* ÉNONCÉ 1:
Répondez à ces questions sur l'extrait :
(a) À quoi la constitution appelle-t-elle la nation ?
(b) À qui appartient désormais la charte des franchises ?
(c) De quoi la loi est-elle aujourd'hui l'expression ?
* ÉNONCÉ 2: Convertissez en CSV à deux colonnes, texte et valeur, les lignes enregistrées, de la ligne qui contient « Open the search options dropdown arrow » jusqu'à celle qui contient « tap(1024, 21) », toutes deux incluses. Veuillez mettre chaque champ entre guillemets, avec une ligne CSV par texte accompagné de sa réponse, et remplacer les sauts de ligne par des espaces.

* EXTRAIT CHOISI:
※

L'Assemblée constituante, en proclamant l'égalité de tous devant la loi, l'unité législative, judiciaire, administrative et territoriale, en distinguant les pouvoirs, en plaçant les droits naturels et politiques sous la garantie d'une constitution qui appelle la nation à voter l'impôt, a jeté les bases d'un vaste système qui renferme toutes les anciennes libertés et leur donne la garantie dont elles manquaient. Elle a fait le droit de tous de ce qui n'était auparavant qu'un privilége; la charte des franchises n'appartient plus à une ville, à une commune, mais à la France tout entière. De là la suppression de toutes les législations spéciales, utiles autrefois, et qui n'auraient plus de but aujourd'hui, et avec elle l'affaiblissement de l'esprit de localité qui doit céder aujourd'hui devant l'intérêt général. L'autorité est une en France comme la législation; aucune partie du territoire ne peut être soustraite à l'application de la loi, qui est aujourd'hui l'expression de la volonté générale. Les droits sont partout les mêmes, les charges sont partout semblables.

※

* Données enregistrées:
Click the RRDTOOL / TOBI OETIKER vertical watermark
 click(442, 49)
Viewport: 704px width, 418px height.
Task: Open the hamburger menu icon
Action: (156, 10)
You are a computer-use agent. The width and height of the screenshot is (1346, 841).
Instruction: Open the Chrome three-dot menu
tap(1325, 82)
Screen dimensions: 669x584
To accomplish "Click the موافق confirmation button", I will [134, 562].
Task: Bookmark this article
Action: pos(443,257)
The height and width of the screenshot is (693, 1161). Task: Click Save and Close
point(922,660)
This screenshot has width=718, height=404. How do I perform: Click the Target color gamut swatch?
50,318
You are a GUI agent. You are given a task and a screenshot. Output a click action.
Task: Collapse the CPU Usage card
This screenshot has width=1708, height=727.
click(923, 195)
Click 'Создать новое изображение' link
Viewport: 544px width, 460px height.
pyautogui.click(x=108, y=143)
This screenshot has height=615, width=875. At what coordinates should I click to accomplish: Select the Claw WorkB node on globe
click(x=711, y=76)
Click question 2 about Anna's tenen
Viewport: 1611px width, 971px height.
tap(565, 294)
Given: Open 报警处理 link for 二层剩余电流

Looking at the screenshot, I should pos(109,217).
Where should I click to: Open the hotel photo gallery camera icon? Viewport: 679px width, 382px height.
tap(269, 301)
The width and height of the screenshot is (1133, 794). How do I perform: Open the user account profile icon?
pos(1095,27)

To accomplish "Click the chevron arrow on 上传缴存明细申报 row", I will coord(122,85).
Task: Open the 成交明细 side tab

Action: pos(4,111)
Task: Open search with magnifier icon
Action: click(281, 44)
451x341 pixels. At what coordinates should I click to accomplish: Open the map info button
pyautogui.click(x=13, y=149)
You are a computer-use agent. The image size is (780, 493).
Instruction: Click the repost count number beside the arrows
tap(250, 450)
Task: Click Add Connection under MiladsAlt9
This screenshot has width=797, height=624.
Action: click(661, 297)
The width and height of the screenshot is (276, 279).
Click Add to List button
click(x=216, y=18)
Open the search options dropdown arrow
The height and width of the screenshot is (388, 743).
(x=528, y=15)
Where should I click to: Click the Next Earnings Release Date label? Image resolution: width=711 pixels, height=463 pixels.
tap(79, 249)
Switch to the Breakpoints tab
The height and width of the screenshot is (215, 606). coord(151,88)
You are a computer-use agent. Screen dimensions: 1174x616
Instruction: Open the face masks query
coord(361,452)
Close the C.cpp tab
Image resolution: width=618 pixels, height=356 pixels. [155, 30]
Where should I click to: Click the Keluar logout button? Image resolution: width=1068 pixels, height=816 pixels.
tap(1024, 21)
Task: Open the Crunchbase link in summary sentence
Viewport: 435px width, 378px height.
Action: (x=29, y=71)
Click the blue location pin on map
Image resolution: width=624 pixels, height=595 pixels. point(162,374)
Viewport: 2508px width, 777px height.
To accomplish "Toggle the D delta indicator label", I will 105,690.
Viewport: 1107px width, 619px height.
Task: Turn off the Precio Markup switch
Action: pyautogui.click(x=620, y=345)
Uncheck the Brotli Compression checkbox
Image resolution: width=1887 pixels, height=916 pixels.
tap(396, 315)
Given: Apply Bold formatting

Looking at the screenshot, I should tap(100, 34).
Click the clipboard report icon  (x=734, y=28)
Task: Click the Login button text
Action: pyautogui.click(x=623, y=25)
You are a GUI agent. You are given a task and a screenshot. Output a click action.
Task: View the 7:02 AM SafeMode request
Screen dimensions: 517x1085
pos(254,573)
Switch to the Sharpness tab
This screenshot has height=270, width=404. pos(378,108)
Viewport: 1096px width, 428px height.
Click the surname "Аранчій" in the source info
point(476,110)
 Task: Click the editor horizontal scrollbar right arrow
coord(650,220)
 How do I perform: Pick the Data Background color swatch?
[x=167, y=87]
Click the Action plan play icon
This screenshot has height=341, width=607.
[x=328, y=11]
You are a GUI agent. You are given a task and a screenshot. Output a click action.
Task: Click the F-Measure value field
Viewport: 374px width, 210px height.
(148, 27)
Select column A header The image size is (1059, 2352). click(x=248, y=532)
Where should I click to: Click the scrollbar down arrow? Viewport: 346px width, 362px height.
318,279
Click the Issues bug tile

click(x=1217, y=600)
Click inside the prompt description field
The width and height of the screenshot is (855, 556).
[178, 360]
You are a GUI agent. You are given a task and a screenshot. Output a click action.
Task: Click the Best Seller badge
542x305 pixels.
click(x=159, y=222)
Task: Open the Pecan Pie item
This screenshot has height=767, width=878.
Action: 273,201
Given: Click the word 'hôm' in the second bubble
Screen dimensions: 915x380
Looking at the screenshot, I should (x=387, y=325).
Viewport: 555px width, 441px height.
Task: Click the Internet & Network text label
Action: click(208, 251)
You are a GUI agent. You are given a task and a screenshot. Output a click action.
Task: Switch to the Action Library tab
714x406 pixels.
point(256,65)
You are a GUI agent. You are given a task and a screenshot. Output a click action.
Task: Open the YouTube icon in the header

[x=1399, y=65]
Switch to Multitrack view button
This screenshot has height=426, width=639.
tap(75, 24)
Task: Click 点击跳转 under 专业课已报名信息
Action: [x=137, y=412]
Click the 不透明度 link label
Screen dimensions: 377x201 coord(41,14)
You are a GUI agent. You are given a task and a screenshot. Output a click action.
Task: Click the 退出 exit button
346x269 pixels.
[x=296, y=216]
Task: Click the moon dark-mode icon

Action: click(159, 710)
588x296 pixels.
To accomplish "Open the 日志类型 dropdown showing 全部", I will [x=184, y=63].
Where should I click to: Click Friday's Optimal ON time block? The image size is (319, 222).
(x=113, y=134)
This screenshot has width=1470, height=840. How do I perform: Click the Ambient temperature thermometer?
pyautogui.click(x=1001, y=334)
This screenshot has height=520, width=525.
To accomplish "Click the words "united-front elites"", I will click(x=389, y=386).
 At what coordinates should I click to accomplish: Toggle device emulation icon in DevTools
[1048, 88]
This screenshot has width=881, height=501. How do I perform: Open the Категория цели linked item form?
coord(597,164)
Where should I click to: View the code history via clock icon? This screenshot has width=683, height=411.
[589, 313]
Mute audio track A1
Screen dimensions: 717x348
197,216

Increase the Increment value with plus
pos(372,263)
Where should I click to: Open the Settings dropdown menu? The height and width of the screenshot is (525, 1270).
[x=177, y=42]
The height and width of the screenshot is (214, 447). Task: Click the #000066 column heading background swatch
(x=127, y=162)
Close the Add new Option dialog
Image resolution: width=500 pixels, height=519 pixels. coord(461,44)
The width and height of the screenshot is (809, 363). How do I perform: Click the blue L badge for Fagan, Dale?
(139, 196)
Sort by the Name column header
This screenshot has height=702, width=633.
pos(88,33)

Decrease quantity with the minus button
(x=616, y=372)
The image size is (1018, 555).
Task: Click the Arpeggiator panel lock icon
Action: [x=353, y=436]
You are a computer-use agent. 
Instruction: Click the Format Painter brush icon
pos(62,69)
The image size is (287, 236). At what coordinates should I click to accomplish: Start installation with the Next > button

※

* CORRIGÉ 1:
(a) À voter l'impôt.
(b) À la France tout entière, et non plus à une ville ou à une commune.
(c) De la volonté générale.

* CORRIGÉ 2:
texte,valeur
"Open the search options dropdown arrow The height and width of the screenshot is (388, 743).","(x=528, y=15)"
"Where should I click to: Click the Next Earnings Release Date label? Image resolution: width=711 pixels, height=463 pixels.","tap(79, 249)"
"Switch to the Breakpoints tab","The height and width of the screenshot is (215, 606). coord(151,88)"
"You are a computer-use agent. Screen dimensions: 1174x616 Instruction: Open the face masks query","coord(361,452)"
"Close the C.cpp tab","Image resolution: width=618 pixels, height=356 pixels. [155, 30]"
"Where should I click to: Click the Keluar logout button? Image resolution: width=1068 pixels, height=816 pixels.","tap(1024, 21)"